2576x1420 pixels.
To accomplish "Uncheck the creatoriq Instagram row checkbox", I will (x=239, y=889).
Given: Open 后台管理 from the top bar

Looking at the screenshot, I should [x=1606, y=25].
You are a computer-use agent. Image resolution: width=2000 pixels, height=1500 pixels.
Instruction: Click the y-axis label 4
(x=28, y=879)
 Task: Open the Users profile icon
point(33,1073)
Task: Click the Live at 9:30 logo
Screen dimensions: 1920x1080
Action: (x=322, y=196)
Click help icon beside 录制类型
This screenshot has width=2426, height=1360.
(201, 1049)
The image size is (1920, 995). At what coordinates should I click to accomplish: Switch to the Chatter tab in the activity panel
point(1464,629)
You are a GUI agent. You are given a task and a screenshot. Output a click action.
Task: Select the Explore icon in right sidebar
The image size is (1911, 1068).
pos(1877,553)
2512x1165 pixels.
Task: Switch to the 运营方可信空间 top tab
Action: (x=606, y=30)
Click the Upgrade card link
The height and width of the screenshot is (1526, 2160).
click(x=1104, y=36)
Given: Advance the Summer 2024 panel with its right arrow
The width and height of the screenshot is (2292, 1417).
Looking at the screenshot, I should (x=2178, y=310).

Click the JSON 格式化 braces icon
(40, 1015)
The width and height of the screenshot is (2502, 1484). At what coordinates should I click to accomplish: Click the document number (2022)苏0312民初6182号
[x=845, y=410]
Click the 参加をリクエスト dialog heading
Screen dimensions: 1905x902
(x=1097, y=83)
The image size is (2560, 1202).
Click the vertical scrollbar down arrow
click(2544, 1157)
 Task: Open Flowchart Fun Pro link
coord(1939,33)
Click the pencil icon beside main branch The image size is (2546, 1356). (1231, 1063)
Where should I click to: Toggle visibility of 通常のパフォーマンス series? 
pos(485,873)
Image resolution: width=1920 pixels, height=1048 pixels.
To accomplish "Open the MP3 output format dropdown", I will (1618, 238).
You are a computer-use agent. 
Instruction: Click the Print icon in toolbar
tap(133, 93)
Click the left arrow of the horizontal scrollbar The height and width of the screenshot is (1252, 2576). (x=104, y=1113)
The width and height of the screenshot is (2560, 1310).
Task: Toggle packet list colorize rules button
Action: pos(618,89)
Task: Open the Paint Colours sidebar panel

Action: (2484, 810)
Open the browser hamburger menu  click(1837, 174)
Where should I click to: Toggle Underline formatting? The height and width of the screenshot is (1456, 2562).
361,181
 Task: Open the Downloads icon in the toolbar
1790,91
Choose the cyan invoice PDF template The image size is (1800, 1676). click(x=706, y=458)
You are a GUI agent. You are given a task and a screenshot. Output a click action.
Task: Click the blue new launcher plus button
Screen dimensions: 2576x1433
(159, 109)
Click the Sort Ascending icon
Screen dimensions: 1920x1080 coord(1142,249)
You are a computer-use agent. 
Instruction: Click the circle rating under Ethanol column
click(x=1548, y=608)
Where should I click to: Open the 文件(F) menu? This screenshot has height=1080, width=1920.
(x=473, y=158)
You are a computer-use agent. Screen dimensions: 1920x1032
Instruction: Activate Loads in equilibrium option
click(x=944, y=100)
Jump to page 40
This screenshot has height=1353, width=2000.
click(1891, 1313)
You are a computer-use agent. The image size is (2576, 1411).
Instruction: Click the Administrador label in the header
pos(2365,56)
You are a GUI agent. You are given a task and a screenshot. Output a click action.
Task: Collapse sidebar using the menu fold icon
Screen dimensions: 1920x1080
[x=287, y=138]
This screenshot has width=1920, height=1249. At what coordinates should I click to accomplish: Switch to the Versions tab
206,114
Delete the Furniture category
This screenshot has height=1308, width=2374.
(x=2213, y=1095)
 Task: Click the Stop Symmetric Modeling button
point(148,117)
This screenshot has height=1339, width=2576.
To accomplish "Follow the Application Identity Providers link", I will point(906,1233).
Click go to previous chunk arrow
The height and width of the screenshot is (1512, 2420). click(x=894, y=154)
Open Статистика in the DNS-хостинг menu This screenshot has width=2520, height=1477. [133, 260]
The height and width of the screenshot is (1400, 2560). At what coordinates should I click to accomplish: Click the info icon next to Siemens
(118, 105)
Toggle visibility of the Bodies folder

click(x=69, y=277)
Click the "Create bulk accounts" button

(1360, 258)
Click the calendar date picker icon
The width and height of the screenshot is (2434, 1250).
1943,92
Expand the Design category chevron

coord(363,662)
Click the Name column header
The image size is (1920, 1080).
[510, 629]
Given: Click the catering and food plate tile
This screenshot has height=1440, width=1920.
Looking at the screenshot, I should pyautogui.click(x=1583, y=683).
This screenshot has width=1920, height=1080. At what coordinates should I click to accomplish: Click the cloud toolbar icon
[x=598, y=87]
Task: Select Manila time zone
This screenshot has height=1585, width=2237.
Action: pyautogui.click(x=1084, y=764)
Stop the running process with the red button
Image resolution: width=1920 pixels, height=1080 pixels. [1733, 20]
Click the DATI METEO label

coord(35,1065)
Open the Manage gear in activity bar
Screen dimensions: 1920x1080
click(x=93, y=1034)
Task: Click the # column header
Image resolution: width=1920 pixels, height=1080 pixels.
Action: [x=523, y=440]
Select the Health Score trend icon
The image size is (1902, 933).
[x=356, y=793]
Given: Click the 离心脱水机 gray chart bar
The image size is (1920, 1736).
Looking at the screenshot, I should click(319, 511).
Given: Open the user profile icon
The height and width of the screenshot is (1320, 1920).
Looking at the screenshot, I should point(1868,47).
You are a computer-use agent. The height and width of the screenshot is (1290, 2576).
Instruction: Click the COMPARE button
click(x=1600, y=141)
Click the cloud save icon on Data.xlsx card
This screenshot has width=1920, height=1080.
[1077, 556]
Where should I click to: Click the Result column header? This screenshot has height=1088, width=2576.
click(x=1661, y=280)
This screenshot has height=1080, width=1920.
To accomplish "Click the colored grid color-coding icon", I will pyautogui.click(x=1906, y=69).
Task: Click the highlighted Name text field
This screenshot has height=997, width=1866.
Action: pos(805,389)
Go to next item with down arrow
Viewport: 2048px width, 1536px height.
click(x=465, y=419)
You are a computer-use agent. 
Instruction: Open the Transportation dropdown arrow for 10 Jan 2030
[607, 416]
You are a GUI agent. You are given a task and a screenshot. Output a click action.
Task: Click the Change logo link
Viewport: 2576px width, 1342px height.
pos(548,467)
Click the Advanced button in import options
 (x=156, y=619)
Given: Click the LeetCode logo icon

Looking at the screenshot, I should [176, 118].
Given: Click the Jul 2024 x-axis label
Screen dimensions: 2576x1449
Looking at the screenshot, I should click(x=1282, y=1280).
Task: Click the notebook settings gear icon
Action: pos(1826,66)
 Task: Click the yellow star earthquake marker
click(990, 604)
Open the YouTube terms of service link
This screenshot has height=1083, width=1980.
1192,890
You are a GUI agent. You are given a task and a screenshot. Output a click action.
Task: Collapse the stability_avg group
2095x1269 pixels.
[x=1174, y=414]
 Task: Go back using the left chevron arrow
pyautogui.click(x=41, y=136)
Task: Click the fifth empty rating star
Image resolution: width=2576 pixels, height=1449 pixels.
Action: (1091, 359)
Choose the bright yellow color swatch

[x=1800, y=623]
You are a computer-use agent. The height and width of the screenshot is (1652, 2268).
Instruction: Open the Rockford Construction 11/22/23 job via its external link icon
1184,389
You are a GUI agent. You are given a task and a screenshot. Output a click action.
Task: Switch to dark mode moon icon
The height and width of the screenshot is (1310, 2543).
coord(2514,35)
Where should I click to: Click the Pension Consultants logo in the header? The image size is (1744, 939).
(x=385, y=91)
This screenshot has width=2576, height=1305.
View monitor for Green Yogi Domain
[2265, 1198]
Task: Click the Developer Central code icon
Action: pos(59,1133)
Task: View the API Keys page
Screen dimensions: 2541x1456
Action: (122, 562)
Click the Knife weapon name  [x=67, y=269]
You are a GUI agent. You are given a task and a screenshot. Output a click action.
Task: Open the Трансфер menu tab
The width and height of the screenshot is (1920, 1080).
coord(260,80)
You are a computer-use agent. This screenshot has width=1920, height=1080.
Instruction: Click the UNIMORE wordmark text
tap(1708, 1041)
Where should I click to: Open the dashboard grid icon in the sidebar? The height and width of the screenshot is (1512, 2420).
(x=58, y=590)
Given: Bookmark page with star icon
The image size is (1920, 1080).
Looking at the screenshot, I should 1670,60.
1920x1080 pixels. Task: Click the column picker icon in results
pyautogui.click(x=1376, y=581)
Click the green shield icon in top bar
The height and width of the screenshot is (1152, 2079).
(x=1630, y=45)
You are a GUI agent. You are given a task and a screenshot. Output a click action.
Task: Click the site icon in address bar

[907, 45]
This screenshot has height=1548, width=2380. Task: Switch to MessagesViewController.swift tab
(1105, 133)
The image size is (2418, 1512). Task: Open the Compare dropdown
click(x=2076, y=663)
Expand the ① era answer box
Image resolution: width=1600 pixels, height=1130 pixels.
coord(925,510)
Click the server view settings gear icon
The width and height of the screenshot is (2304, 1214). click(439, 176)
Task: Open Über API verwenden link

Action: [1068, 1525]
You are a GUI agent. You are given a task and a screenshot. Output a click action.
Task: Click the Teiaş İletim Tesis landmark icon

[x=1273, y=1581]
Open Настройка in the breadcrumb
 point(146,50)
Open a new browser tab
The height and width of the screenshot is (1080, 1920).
──────────────────────────────
## Exercise description
Filter the records above down to the lines that hold the string "computer".

## Written response
You are a computer-use agent. Image resolution: width=2000 pixels, height=1500 pixels.
You are a computer-use agent. 
You are a computer-use agent. 
You are a computer-use agent. Screen dimensions: 1920x1032
You are a computer-use agent. The image size is (2576, 1411).
You are a computer-use agent. The height and width of the screenshot is (1290, 2576).
You are a computer-use agent. 
You are a computer-use agent. The height and width of the screenshot is (1652, 2268).
You are a computer-use agent. This screenshot has width=1920, height=1080.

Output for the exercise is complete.